5. A declaração da nulidade do segundo contrato de compra e venda prejudica os direitos adquiridos sobre o mesmo bem, a título oneroso, por terceiro de boa fé, não obstante ter este registado a sua aquisição antes do registo da acção de nulidade, se tal acção tiver sido proposta e registada dentro dos três anos subsequente à declaração do negócio nulo.

6. Tendo a acção de nulidade sido proposta e registada antes de decorridos três anos sobre a celebração do negócio nulo, não podem ser reconhecidos os direitos do segundo adquirente, prevalecendo a aquisição resultante da primeira venda.

Decisão Texto Integral: Acordam os juízes do Tribunal da Relação de Coimbra

         I – RELATÓRIO

         1. A A. D (…) (PORTUGAL), S.A. intentou a presente acção declarativa de condenação sob a forma de processo sumário, que posteriormente veio a prosseguir sob a forma de processo ordinário, contra as RR.  MC (…)LDA., C (…) e MAZDA (…), LDA, peticionando:

         - que seja declarada a nulidade da operação efectuada entre a 1.ª/3.ª ré e o 2.º réu, nos termos do artigo 892.º do Código Civil;

         - que seja judicialmente reconhecido o direito de propriedade da autora sobre a viatura automóvel, marca MAZDA, modelo MZR-CD, matrícula 81-FE-37;

         - que seja ordenado o cancelamento do registo de propriedade inscrito a favor do 2º réu;

         No caso de se vir a apurar no decurso da presente acção que a 1.ª e a 3.ª rés procederam à venda de um bem alheio, requer:

         - que se ordene que a 1.ª e a 3.ª rés procedam à convalidação do contrato, num prazo de 30 dias, nos termos do artº 897.º do Código Civil;

         - e caso a 1.ª e a 3.ª ré não procedam à convalidação do contrato, num prazo de 30 dias, se declare a nulidade do contrato nos termos do artigo 896.º, n.º1, alínea a) do Código Civil, e consequentemente restituam à ora autora o montante pago à 1.ª ré, no valor de €30.000,00.

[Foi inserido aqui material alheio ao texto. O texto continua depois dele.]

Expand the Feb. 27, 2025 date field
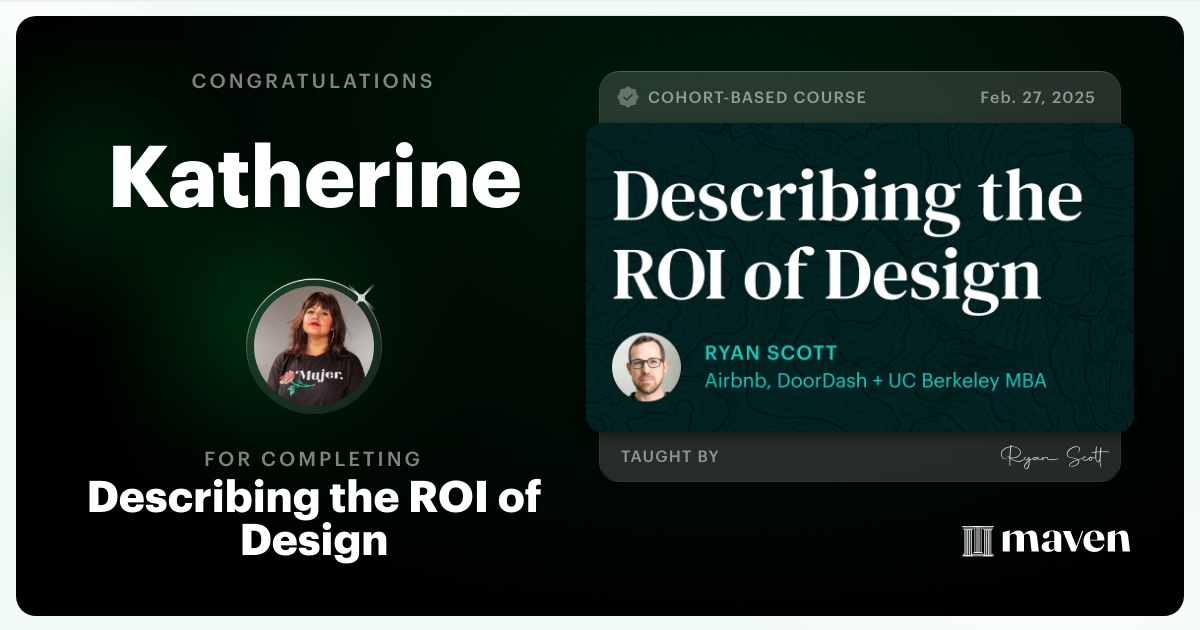The width and height of the screenshot is (1200, 630). tap(1037, 97)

            Em qualquer um dos casos, a condenação da 1.ª e a 3.ª rés no pagamento à autora de uma indemnização, nos termos do artigo 898.º do Código Civil, a quantificar em sede de execução de sentença.

         Alega a autora que, no exercício da sua actividade, como locadora, celebrou em 7/8/2008 com a primeira ré, como fornecedora e locatária, um contrato de locação financeira, nos termos do qual a autora veio a adquirir à 1.ª ré o veículo automóvel de marca MAZDA, modelo 6 MZR-CD, matrícula 81-FE-37 facultando a esta a utilização de tal veículo; a autora em 6/8/2008 procedeu ao pagamento do preço referente à aquisição da viatura à 1.a ré, confiando que o registo da viatura seria regularizado por esta que se trata de do stand fornecedor, que é um Stand de Automóveis e representante do importador, a aqui 3.ª ré; sucede que a 1ª ré não diligenciou pelo registo da viatura e posteriormente procedeu à venda da viatura ao 2.º réu, o qual averbou a viatura em seu nome em 20 de Outubro de 2008, em data posterior à venda do veículo pela 1.ª ré fornecedora à autora.

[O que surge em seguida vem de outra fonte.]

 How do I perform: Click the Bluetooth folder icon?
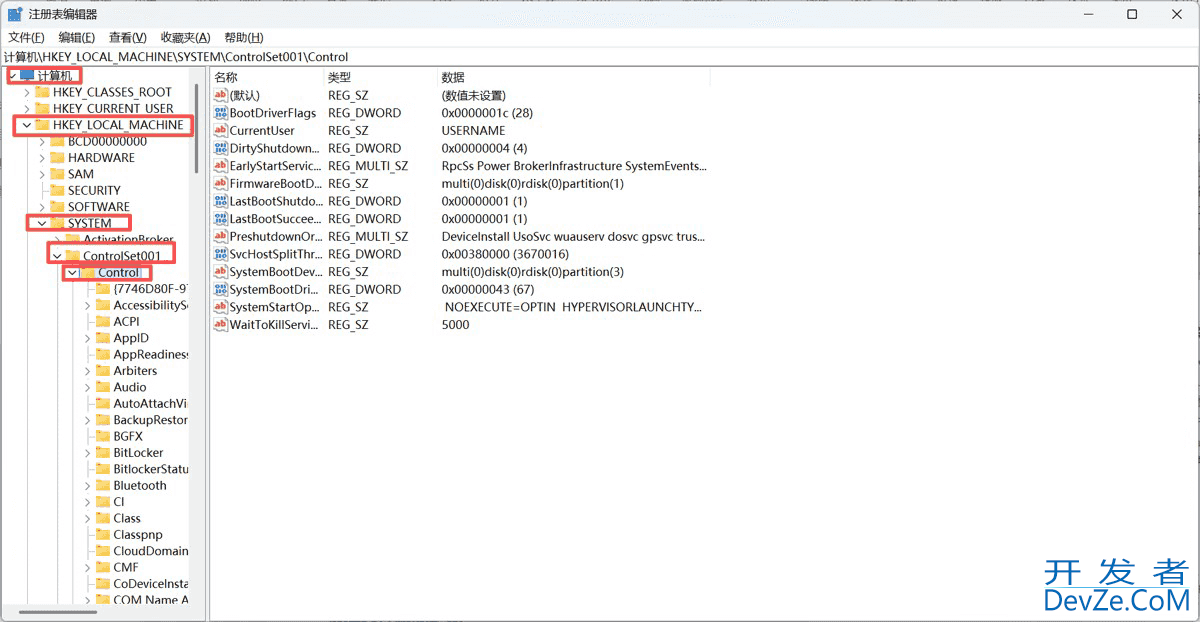105,485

         2. Citados regularmente todos os RR., contestaram os RR. C (…) e Mazda (…), Lda.

            Na sua contestação o réu C (…) alega que adquiriu o veículo automóvel referido nos autos no dia 19 de Julho de 2008, ou seja, em data anterior à data referida pela autora como sendo a da sua “aquisição” e que, aquando da realização do contrato de compra e venda celebrado entre o 2º réu e a 1ª ré, esta procedeu à entrega efectiva de tal veículo, o qual se encontra na sua posse desde essa data, pelo que é o único proprietário do FE e, a existir uma venda de bens alheios, nos termos do art. 892º do C.C., tal não o foi da forma descrita pela autora; nunca a 1ª ou 3ª rés poderiam ter transmitido à autora um direito que já não possuíam: o direito de propriedade.

         Conclui, invocando a nulidade do contrato “celebrado” entre a autora e a 1ª e/ou 3ª ré, devendo ser o 2º réu declarado como verdadeiro proprietário do FE, e deduz reconvenção peticionando que se reconheça o 2º réu como único e legítimo proprietário do veículo 81-FE-37; que seja declarada a nulidade do negócio celebrado entre a autora e a 1ª e/ou 3ª ré; e que seja ordenada a manutenção do registo da sua propriedade tal como consta da Conservatória do Registo Automóvel.

         Por seu turno, a 3ª ré Mazda (…), Lda. contestou, alegando que no âmbito da actividade a que se dedica (importação e comercialização de veículos automóveis) importou o veículo em discussão nos presentes autos, que vendeu à 1ª ré, em 29.2.2008 (três dias após de ter sido originalmente registado a favor da 3ª ré); posteriormente diligenciou pelo registo da viatura a favor do 2º réu, porque de acordo com a informação (e documentos, concretamente do doc. nº 5 junto com a pi) que aquela 1ª R. lhe transmitiu esta tinha vendido tal veículo ao 2º réu.

         Conclui, pugnando pela improcedência da acção no que a si diz respeito.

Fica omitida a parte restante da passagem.